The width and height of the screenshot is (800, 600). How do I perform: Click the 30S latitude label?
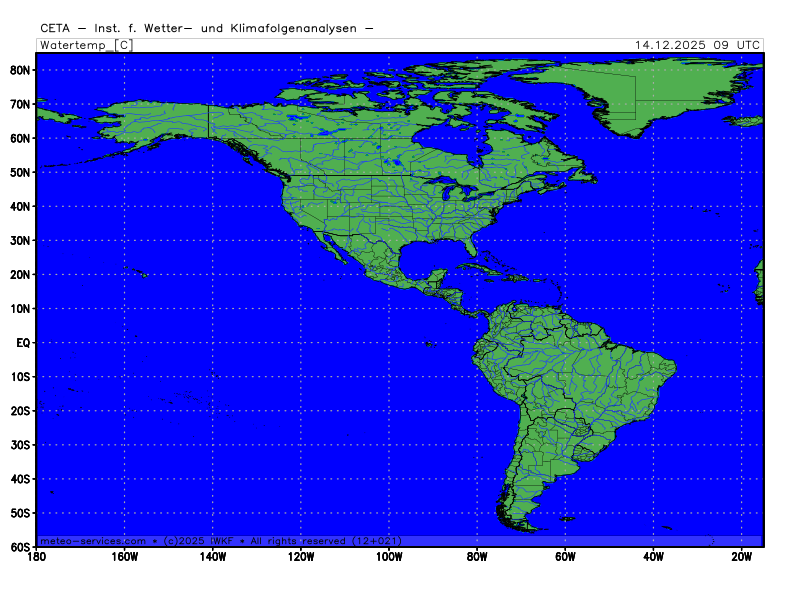[20, 444]
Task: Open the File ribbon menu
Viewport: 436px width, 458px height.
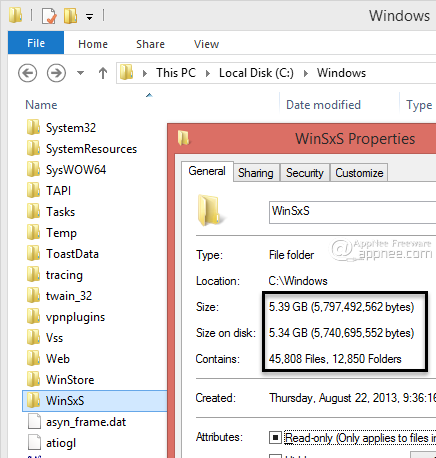Action: pyautogui.click(x=36, y=43)
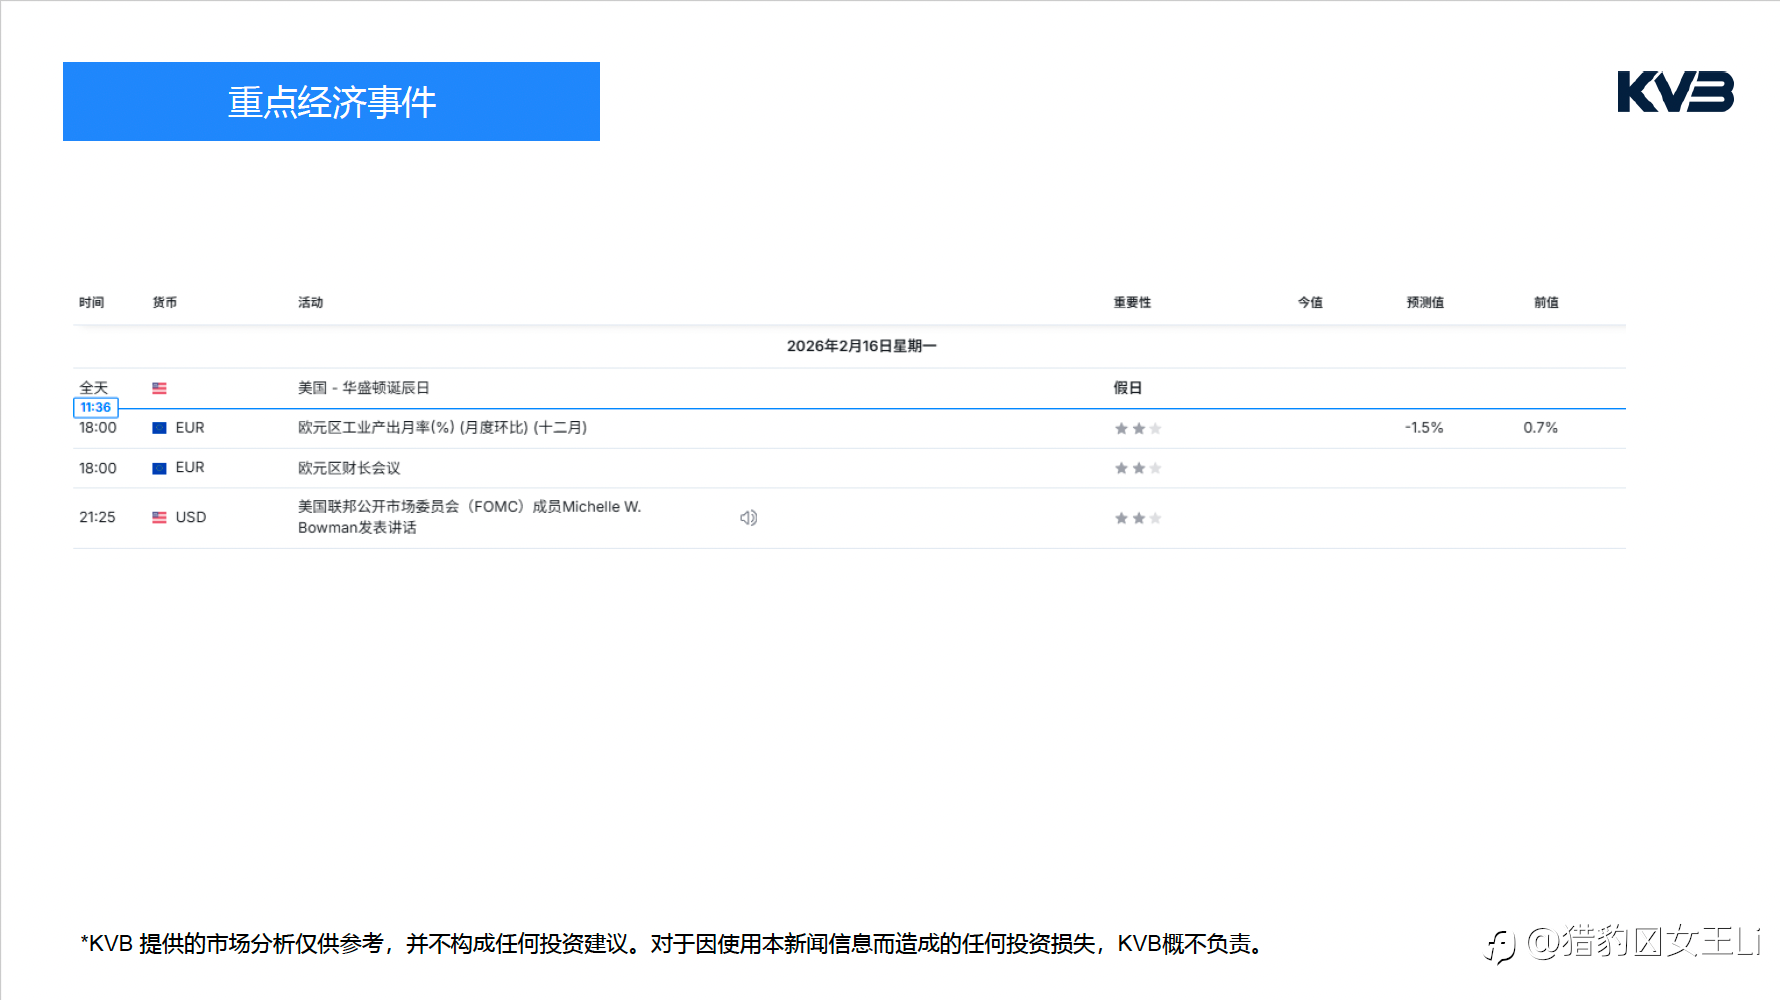This screenshot has height=1000, width=1780.
Task: Click the 2026年2月16日星期一 date row
Action: [861, 346]
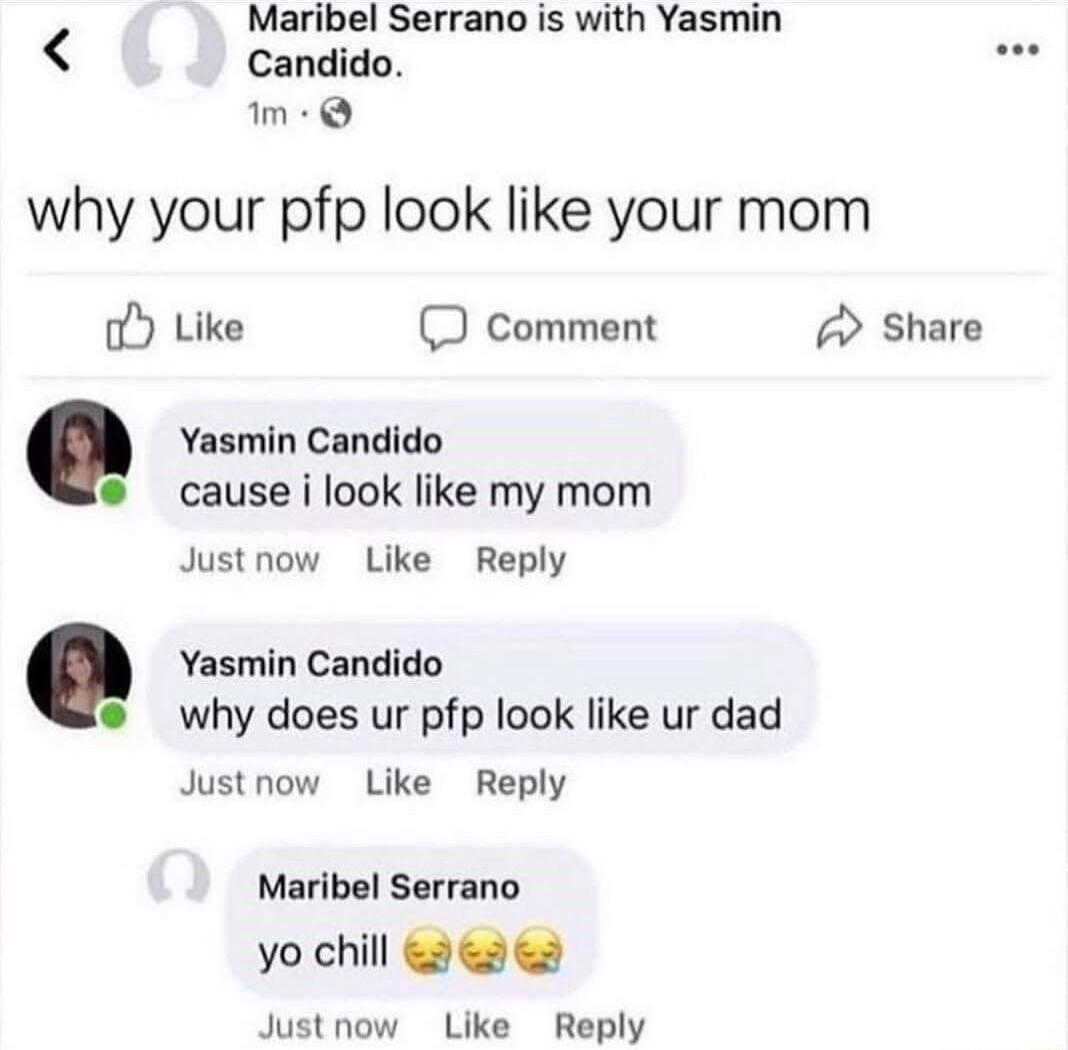
Task: Tap the speech bubble Comment icon
Action: coord(443,328)
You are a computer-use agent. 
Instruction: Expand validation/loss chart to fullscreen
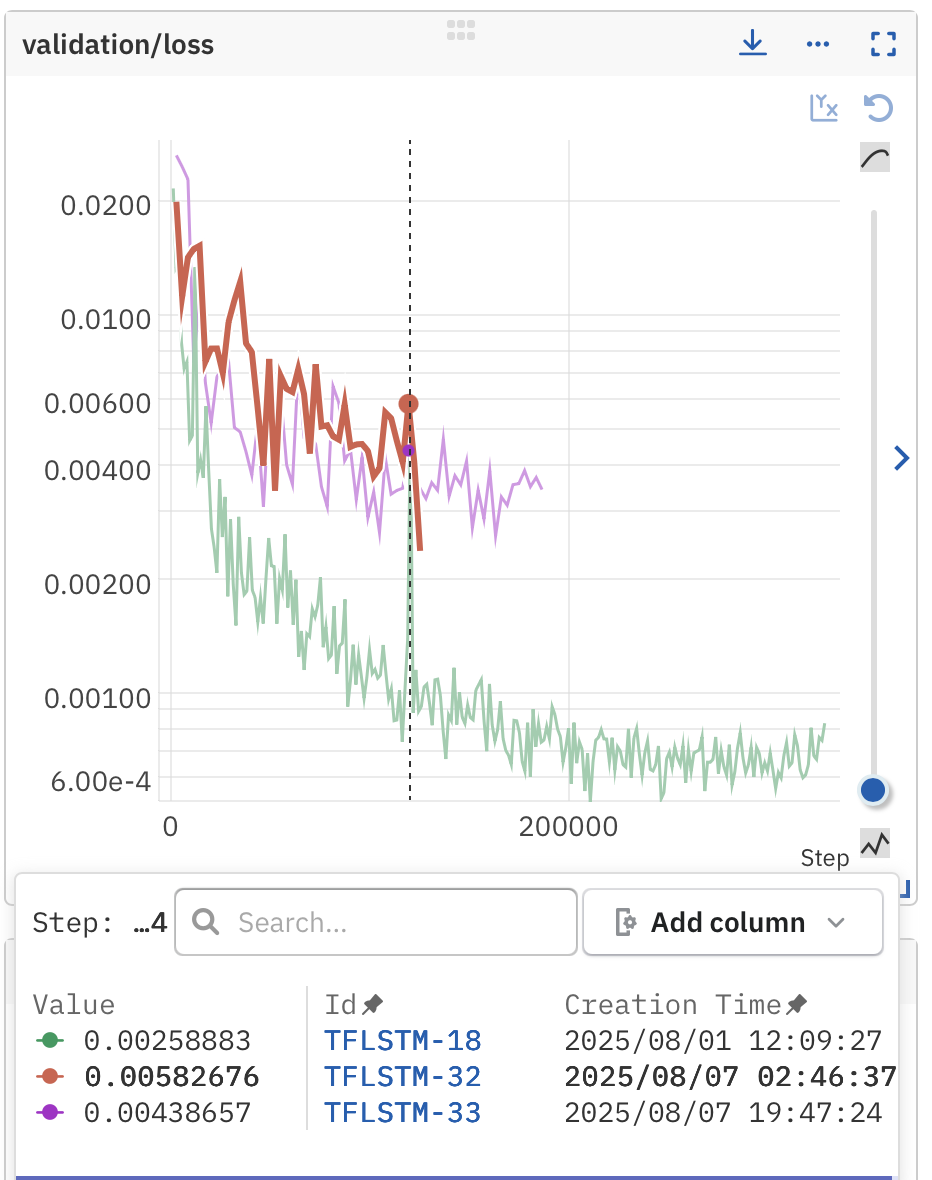[x=883, y=44]
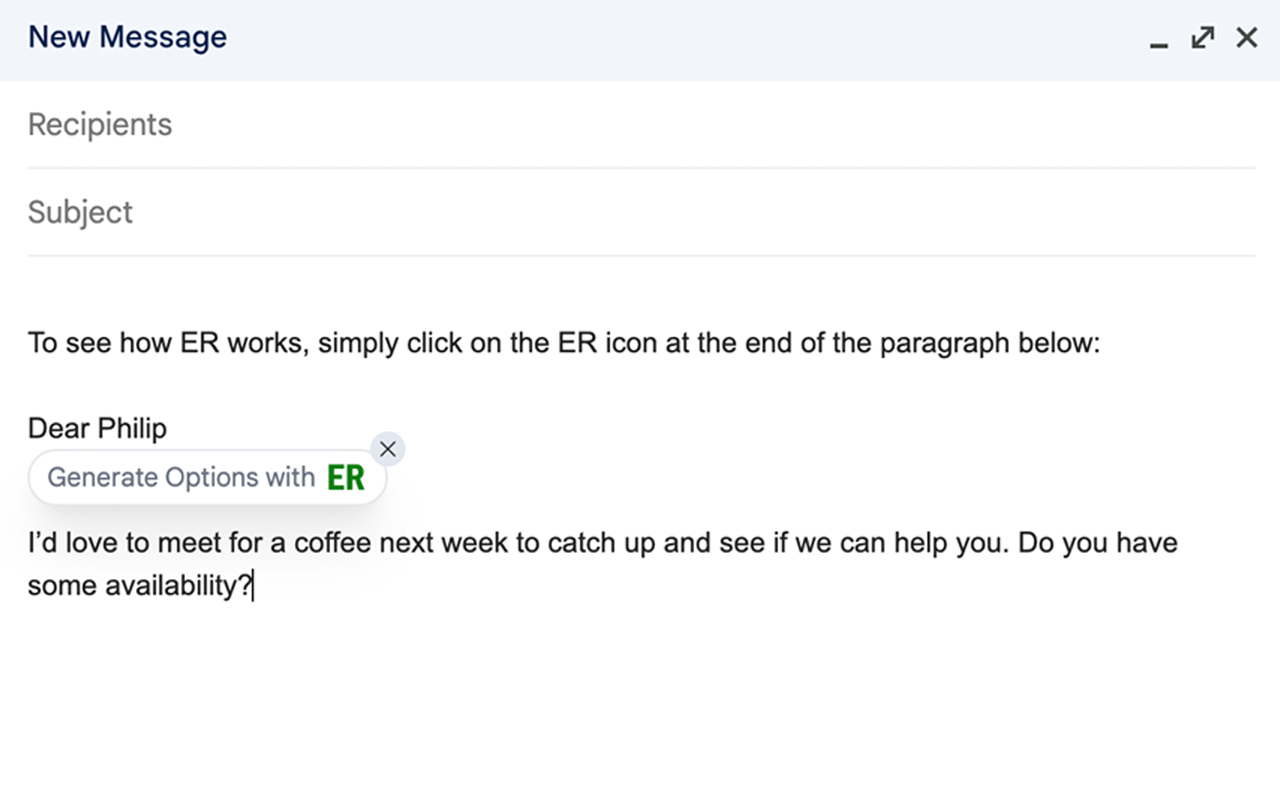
========
Task statement: Give the listing above again in its entirety and exactly; do not include the pictures.

Response box:
The width and height of the screenshot is (800, 600). How do I perform: Click the 30S latitude label?
[20, 444]
Task: Open the File ribbon menu
Viewport: 436px width, 458px height.
Action: pyautogui.click(x=36, y=43)
This screenshot has height=1000, width=1780.
Task: Click the 2026年2月16日星期一 date row
Action: [861, 346]
Task: Tap the speech bubble Comment icon
Action: coord(443,328)
You are a computer-use agent. 
Instruction: Expand validation/loss chart to fullscreen
[x=883, y=44]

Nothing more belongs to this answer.